Apply what you read:
(1) Duplicate the part of the statistics flashcards that opens with the words containing "what are chi" and closes with "SIZE DATA SET!!".
(2) Answer the following from the statistics flashcards:
(a) According to the flashcards, what kind of P value does Fisher's exact test give?
(b) What example use is given for the t test?
(c) What does multivariate analysis allow for?

Document excerpt:
::::::
# Multivariate Statistical Analysis and Modeling Flashcards

1
Q

what are statistics used for?

A

to discern justifiable differences in quantitative patterns

2
Q

give 3 classic statistical tests and why they are not practical for epidemiology

A
1. basic t tests
2. ANOVA
3. Chi squared
too burdensome to apply to situations where multiple variables and their interactions are in question
3
Q

describe the T test and give an example of how it could be used

A

tests whether significant differences, not attributable to random chance, are present in continuous data; could use for averaging hemoglobin levels in two different groups of people

4
Q

what does the chi squared test do? give an example

A

tests significance between groups of non-continuous data
examples are infected versus not infected, vaccinated or not vaccinated

5
Q

what are chi squared tests useful for?

A

2x2 contigency tables

6
Q

what is Fisher’s exact test?

A

tests for significance in much the same way as the chi squared test does, but works with ANY SIZE DATA SET!!

7
Q

what does the Fisher’s exact test give?

A

gives an exact P value rather than an approximation like other tests do

8
Q

what can Fisher’s exact test also be applied to?

A

2x contigency tables

9
Q

what is mutlivariable regression? (2)

A
1. multiple independent variables are regressed on a single dependent variable
2. all variables are considered together to discern correlations either individually or in combinations
10
Q

what does multivariate analysis allow for?

A

allows more than two variables to be analyzed at once

11
Q

is multivariable regression a type of multivariable analysis?

A

not usually considered under the heading, but is technically multivariate analysis

12
Q

what are the 2 general types of multivariate analysis technique?
::::::
[Saved data entries]
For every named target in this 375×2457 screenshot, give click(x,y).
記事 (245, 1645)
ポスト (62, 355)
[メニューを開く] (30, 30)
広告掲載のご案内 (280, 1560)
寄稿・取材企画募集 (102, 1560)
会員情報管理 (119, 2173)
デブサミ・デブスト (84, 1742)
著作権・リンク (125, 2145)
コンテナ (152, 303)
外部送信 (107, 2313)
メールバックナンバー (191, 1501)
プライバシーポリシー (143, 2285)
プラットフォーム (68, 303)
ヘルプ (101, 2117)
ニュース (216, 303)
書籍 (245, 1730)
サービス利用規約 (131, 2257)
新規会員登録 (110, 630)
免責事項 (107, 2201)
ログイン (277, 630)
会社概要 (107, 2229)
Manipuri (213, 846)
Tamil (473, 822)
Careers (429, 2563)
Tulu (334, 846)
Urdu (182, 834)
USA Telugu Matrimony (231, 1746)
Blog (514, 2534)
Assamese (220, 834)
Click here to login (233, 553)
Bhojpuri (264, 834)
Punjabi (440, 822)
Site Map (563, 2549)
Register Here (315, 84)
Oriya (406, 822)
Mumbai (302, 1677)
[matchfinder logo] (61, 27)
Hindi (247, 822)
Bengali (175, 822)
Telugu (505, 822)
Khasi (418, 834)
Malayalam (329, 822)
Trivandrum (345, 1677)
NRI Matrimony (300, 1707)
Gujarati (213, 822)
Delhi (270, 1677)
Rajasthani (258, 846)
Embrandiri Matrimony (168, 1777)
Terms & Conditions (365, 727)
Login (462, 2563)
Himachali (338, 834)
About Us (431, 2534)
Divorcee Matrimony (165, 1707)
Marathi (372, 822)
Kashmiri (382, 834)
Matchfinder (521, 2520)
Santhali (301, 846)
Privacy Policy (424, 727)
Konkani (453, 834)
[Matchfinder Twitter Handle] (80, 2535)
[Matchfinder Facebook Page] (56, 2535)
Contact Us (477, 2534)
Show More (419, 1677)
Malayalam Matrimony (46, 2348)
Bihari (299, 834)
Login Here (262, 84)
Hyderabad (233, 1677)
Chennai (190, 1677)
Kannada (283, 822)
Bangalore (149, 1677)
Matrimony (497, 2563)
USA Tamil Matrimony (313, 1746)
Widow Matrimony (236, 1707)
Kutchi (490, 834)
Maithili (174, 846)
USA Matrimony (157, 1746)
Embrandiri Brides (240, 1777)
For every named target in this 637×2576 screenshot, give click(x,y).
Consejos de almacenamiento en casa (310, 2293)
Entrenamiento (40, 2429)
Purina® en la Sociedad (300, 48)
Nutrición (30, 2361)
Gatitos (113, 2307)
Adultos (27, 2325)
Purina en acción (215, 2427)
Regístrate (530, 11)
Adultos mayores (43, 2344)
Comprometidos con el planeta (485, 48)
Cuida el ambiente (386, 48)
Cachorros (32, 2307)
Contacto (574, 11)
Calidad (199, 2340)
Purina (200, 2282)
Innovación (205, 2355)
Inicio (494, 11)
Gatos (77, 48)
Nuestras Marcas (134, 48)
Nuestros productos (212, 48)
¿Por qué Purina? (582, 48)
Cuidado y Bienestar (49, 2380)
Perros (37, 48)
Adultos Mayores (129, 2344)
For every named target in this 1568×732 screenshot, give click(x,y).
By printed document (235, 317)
::::::
Results in order:
(1)
what are chi squared tests useful for?

A

2x2 contigency tables

6
Q

what is Fisher’s exact test?

A

tests for significance in much the same way as the chi squared test does, but works with ANY SIZE DATA SET!!

(2)
(a) An exact P value rather than an approximation.
(b) Averaging hemoglobin levels in two different groups of people.
(c) It allows more than two variables to be analyzed at once.